▸ **INFORMATION PROVIDED**
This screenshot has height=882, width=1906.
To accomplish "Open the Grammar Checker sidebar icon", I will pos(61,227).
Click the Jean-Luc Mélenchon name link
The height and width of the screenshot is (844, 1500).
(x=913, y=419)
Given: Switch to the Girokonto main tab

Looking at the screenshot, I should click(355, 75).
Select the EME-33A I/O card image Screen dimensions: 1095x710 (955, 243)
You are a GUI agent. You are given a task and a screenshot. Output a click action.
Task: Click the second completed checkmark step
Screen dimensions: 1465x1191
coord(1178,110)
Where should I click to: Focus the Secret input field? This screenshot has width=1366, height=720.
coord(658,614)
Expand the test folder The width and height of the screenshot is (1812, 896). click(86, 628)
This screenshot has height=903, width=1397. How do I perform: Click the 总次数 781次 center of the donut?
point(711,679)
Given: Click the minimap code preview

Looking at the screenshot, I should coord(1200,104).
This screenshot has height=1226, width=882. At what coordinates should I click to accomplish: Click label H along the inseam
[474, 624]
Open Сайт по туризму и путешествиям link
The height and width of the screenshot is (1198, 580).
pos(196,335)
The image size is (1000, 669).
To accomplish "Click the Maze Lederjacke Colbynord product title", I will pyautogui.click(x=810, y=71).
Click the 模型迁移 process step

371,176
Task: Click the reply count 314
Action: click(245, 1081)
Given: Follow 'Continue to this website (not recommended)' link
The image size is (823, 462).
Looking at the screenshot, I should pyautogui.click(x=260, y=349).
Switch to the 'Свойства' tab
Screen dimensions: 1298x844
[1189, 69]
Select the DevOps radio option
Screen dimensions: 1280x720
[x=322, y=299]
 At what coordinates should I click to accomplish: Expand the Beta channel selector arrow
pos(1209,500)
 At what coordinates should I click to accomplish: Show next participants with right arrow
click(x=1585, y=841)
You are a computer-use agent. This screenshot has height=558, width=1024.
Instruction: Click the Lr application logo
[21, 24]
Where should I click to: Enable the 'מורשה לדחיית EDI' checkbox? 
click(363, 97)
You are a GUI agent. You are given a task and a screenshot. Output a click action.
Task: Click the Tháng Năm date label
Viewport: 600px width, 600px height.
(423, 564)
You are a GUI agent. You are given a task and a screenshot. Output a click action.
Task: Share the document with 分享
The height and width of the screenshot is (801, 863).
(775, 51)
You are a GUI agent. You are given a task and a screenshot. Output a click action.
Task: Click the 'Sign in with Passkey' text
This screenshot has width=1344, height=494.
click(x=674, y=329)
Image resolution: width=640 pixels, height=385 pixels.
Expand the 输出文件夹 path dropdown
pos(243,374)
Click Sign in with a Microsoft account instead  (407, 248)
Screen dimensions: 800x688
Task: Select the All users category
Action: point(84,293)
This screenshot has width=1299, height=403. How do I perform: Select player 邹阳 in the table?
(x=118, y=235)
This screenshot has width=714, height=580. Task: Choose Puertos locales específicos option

▸ **ABOUT THIS EXERCISE**
Print nothing but the lines from the line with "The image size is (823, 462)." to the last line of the records above. Both of those lines count.

▸ **WORKED SOLUTION**
The image size is (823, 462).
Looking at the screenshot, I should pyautogui.click(x=260, y=349).
Switch to the 'Свойства' tab
Screen dimensions: 1298x844
[1189, 69]
Select the DevOps radio option
Screen dimensions: 1280x720
[x=322, y=299]
 At what coordinates should I click to accomplish: Expand the Beta channel selector arrow
pos(1209,500)
 At what coordinates should I click to accomplish: Show next participants with right arrow
click(x=1585, y=841)
You are a computer-use agent. This screenshot has height=558, width=1024.
Instruction: Click the Lr application logo
[21, 24]
Where should I click to: Enable the 'מורשה לדחיית EDI' checkbox? 
click(363, 97)
You are a GUI agent. You are given a task and a screenshot. Output a click action.
Task: Click the Tháng Năm date label
Viewport: 600px width, 600px height.
(423, 564)
You are a GUI agent. You are given a task and a screenshot. Output a click action.
Task: Share the document with 分享
The height and width of the screenshot is (801, 863).
(775, 51)
You are a GUI agent. You are given a task and a screenshot. Output a click action.
Task: Click the 'Sign in with Passkey' text
This screenshot has width=1344, height=494.
click(x=674, y=329)
Image resolution: width=640 pixels, height=385 pixels.
Expand the 输出文件夹 path dropdown
pos(243,374)
Click Sign in with a Microsoft account instead  (407, 248)
Screen dimensions: 800x688
Task: Select the All users category
Action: point(84,293)
This screenshot has width=1299, height=403. How do I perform: Select player 邹阳 in the table?
(x=118, y=235)
This screenshot has width=714, height=580. Task: Choose Puertos locales específicos option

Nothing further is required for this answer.